Nel mondo 179 milioni di ettari sono occupati da coltivazioni Ogm. Cifra scesa per la prima volta dopo la moltiplicazione esponenziale degli ultimi 20 anni
In Argentina si combatte oggi la battaglia più dura contro la compagnia. Due anni fa, un reportage del fotografo Pablo Ernesto Piovano, ha mostrato quali siano gli effetti dell’uso del glifosato. Nessuna analisi da laboratorio, nessuna prova scientifica. Solo le immagini e i volti delle persone che vivono o lavorano intorno alle coltivazioni di soia, in cui si fa un uso spropositato del diserbante come agente ogm. Parametri e numeri rendono però ciechi di fronte a queste realtà. Così il governo argentino approvò l’uso del pesticida ad occhi chiusi, affidandosi alle sole relazioni della Monsanto, e innescando una vera e propria catastrofe. Le coltivazioni ogm, principalmente di soia, coprono oggi più del 60% del territorio argentino, come accade in Brasile e negli Stati Uniti. Nel mondo 179 milioni di ettari sono occupati da coltivazioni ogm. Una cifra che è scesa per la prima volta dopo la moltiplicazione esponenziale degli ultimi 20 anni. Almeno nei Paesi industrializzati, che sembrano aver assunto una consapevolezza, anche se tardiva, dei danni provocati da queste coltivazioni.

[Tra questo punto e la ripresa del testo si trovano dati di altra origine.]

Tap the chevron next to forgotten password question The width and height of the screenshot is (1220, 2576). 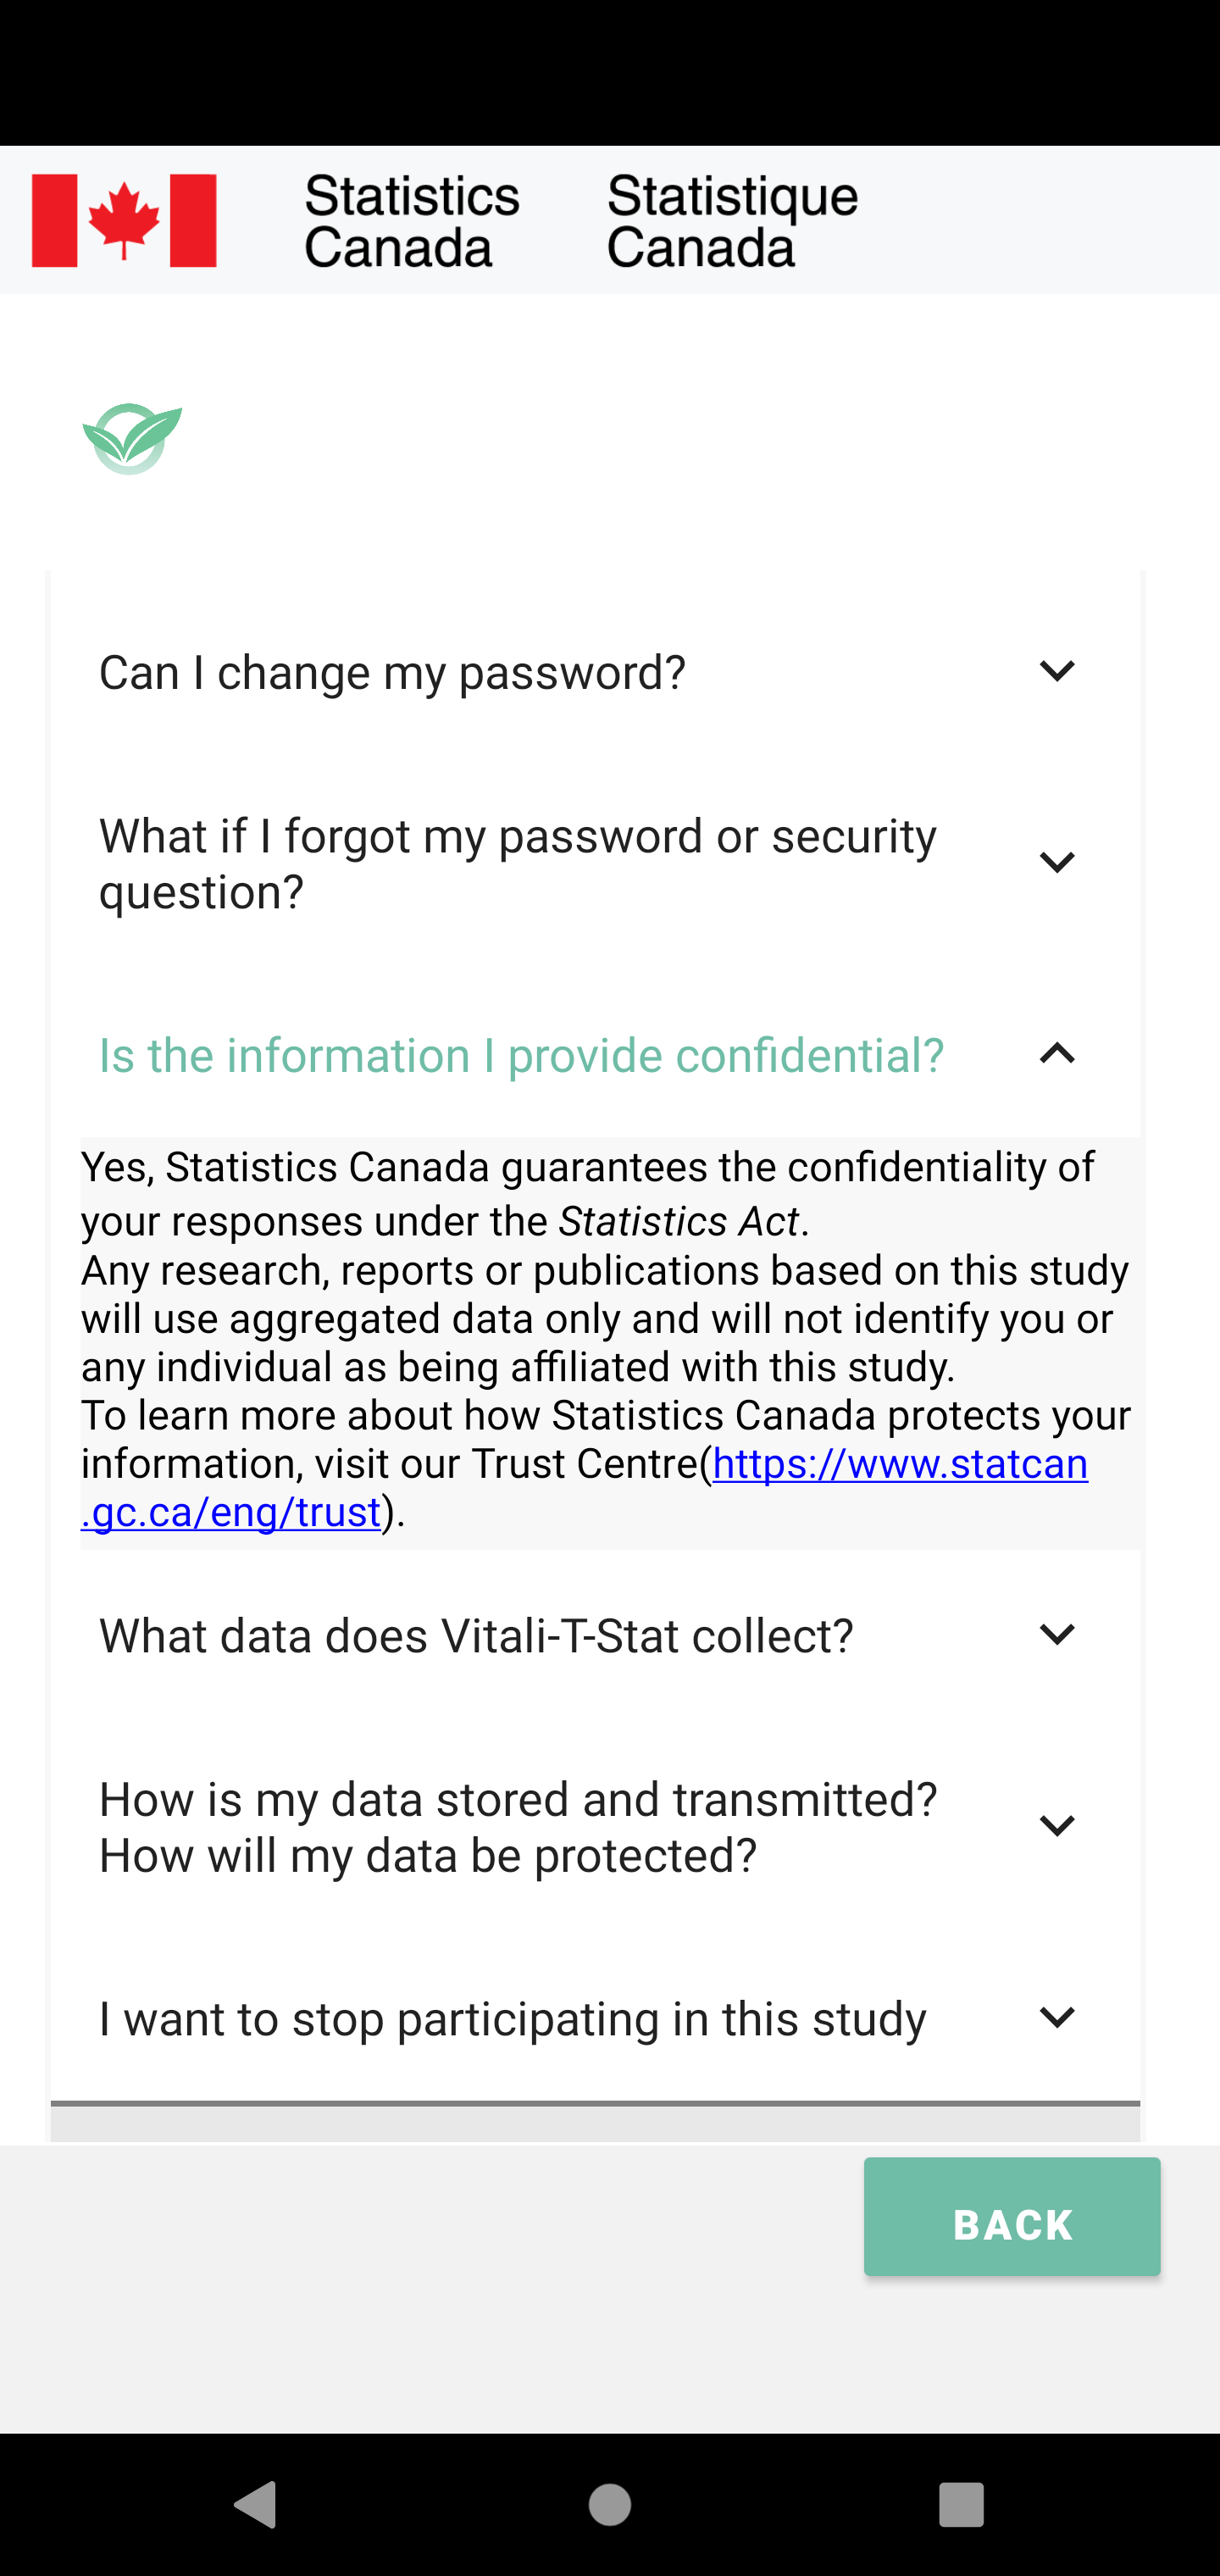pos(1058,862)
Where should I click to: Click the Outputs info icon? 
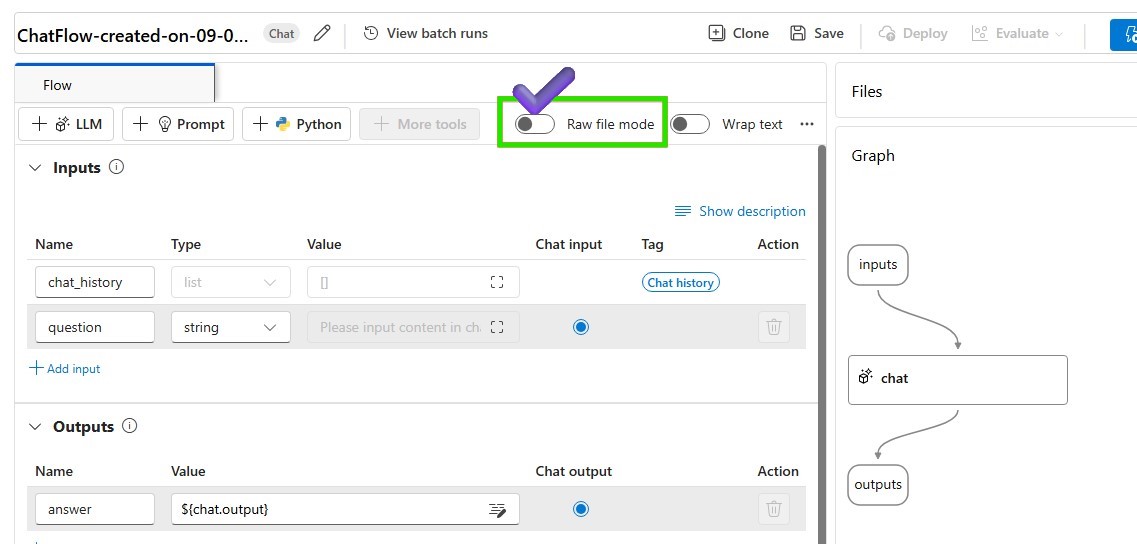(129, 426)
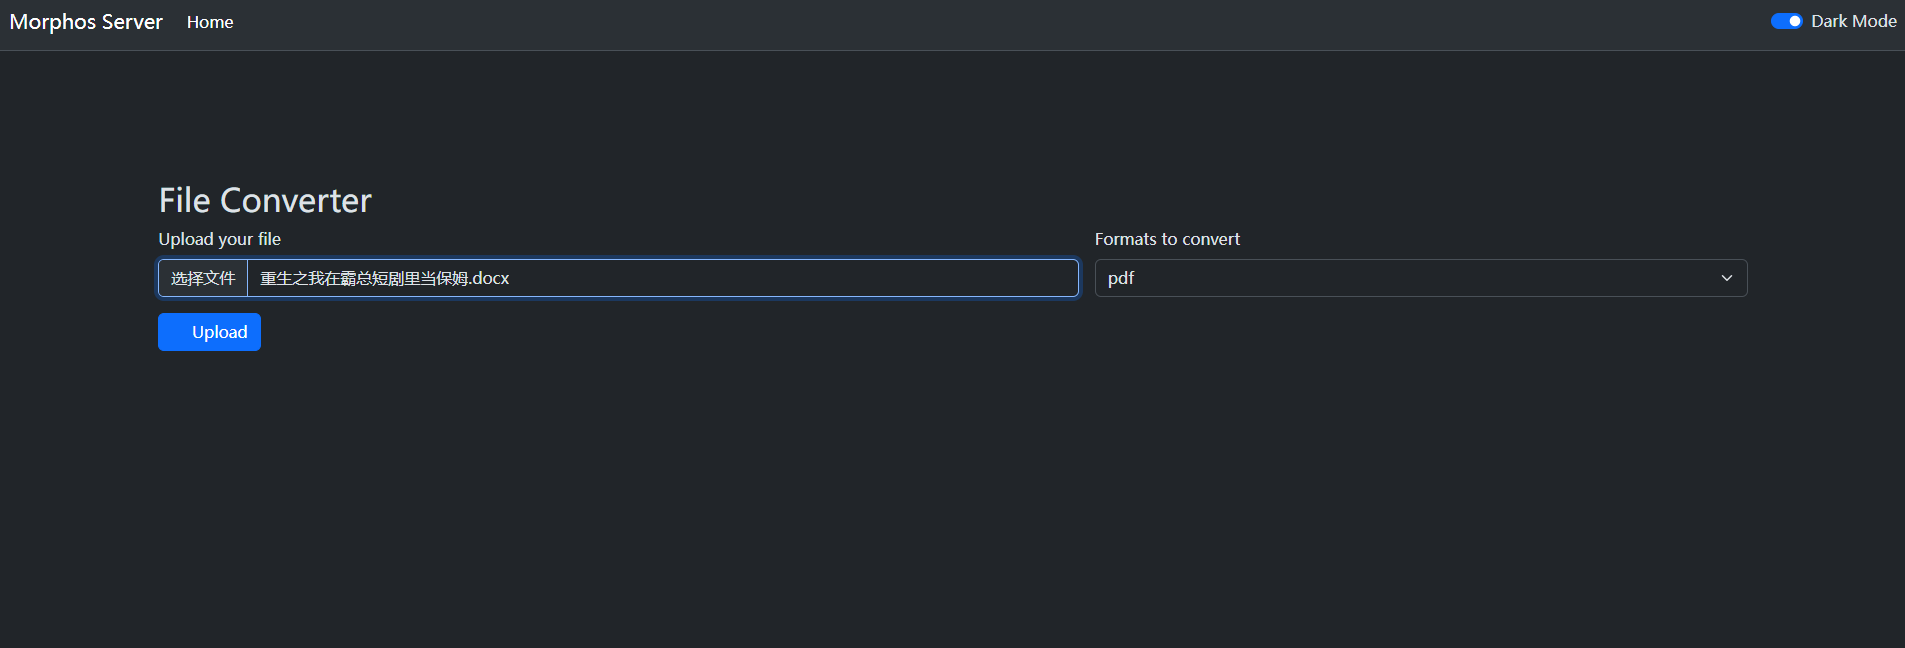
Task: Click the word Server in navbar brand
Action: point(132,22)
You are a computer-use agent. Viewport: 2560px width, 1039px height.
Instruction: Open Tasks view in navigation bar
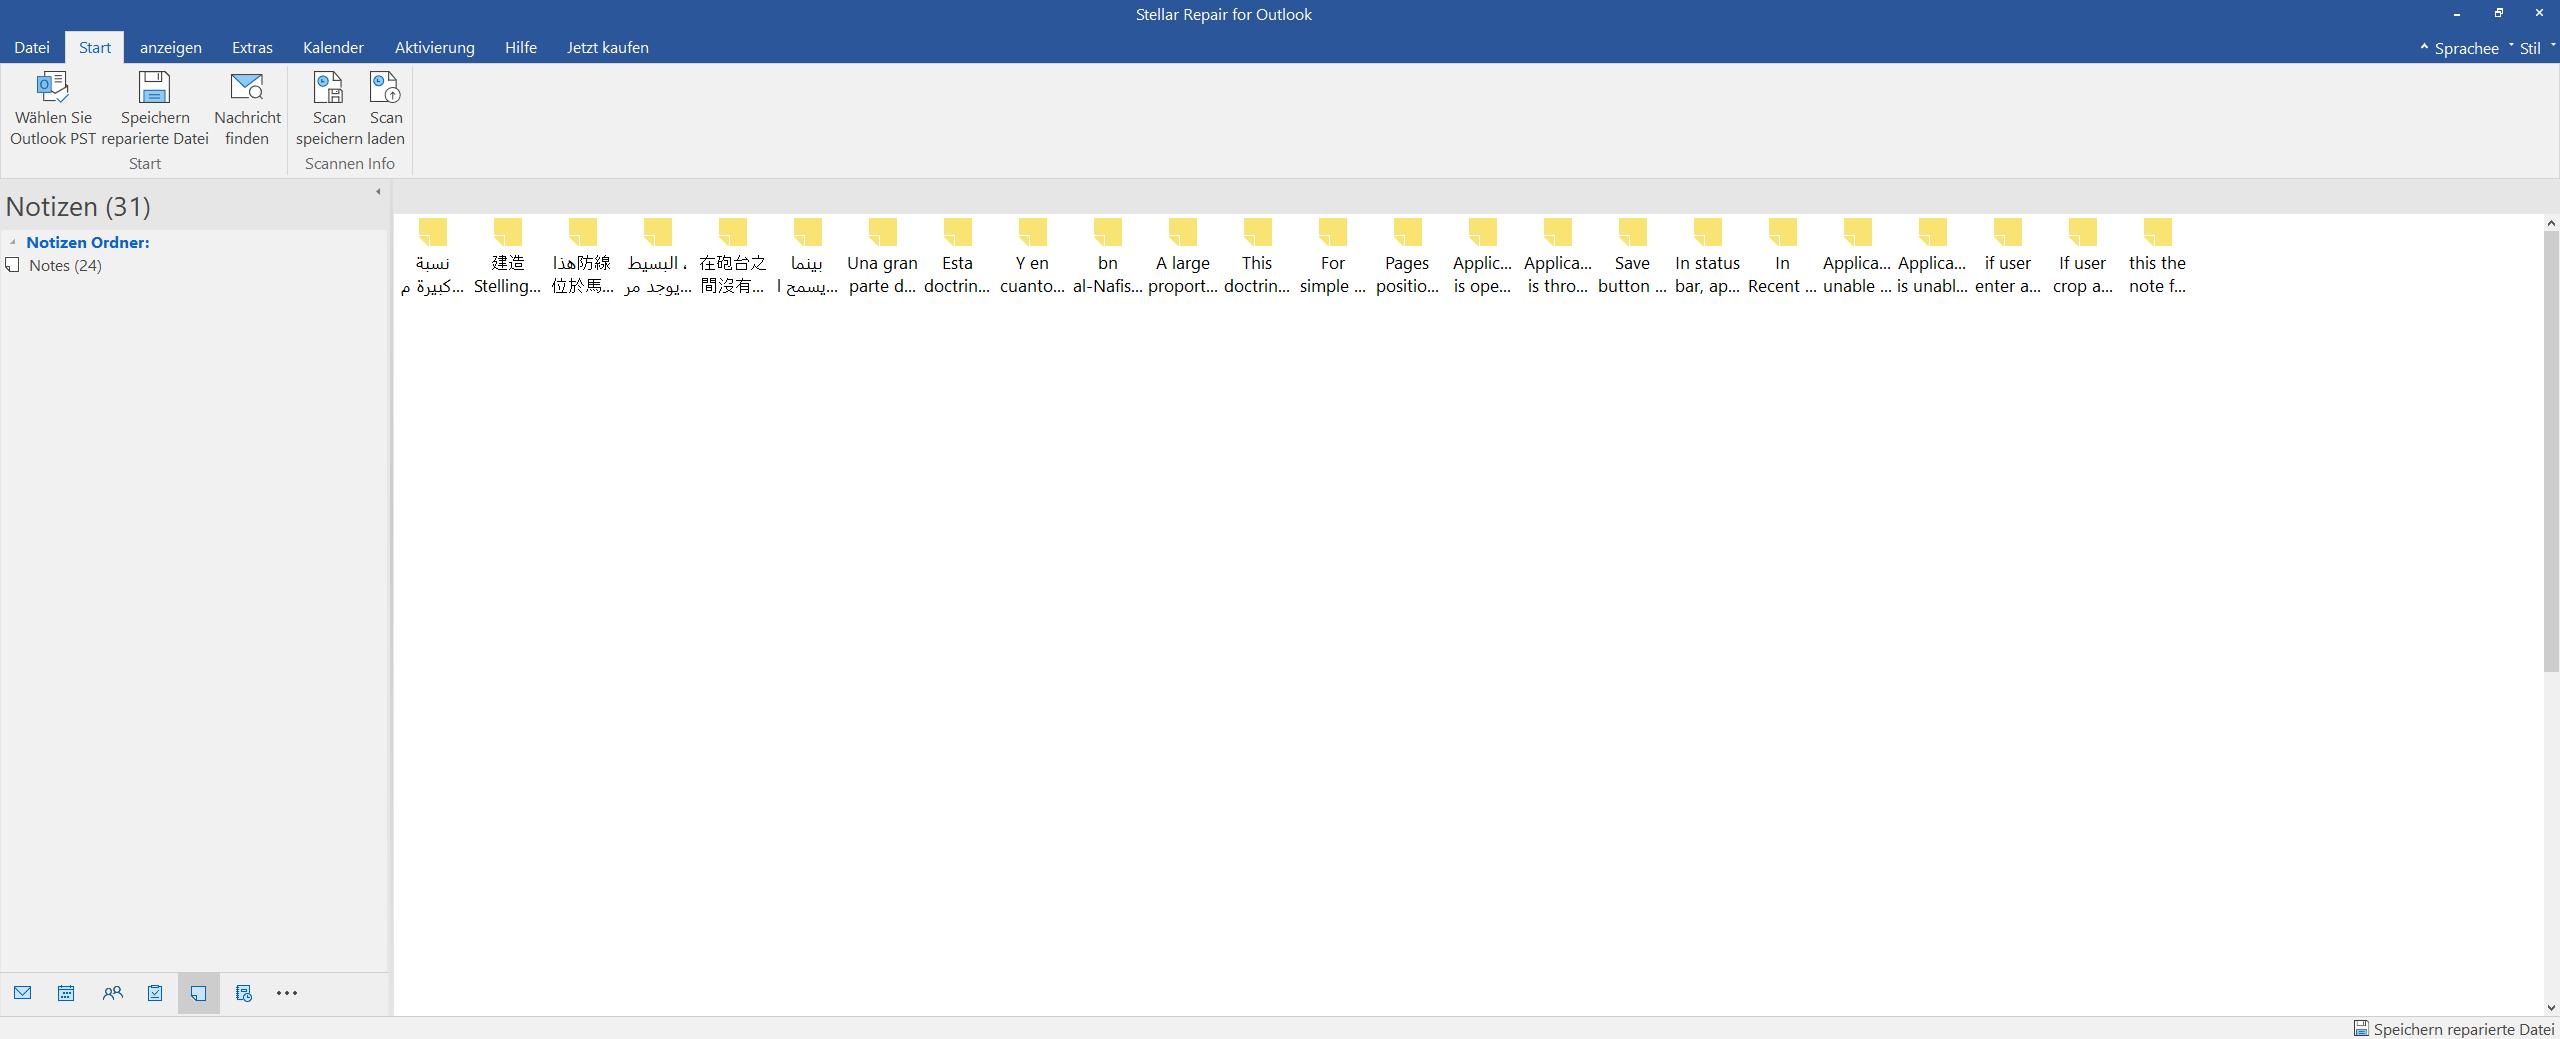tap(155, 993)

Eppure il dibattito su questi agenti rimane senza fine, come dimostra la mancata presa di posizione dell’Unione Europea di limitare e vietare l’uso di Roundup (nome commerciale del glifosato). Le istituzioni scientifiche non sembrano voler minare una politica collaudata e redditizia. Se da una parte scatta l’allarme, dall’altra l’assenza di prove che determinano con certezza il collegamento tra l’uso del glifosato e l’insorgere dei tumori, ferma qualsiasi manovra.
La palla passa quindi alle istituzioni politiche. Ma anche qui i limiti del dibattito sono evidenti. Il prolungamento della licenza, ad esempio, è solo un effetto giuridico derivato dall’incapacità degli Stati membri di prendere una decisione in seguito all’analisi di un dossier sull’erbicida. La votazione, attesa nel mese di giugno, è stata più volte rinviata, e gli Stati dell’Unione si sono dimostrati incapaci di prendere una posizione, favorevole o contraria, in merito al dossier depositato. A nulla è servito quindi limitare il tempo di validità della concessione e permettere agli Stati membri di adottare restrizioni nella commercializzazione di prodotti a base di glifosato. Maggiore libertà equivale a maggiore consapevolezza e forse nessuno è pronto per ribaltare il sistema di coltivazione.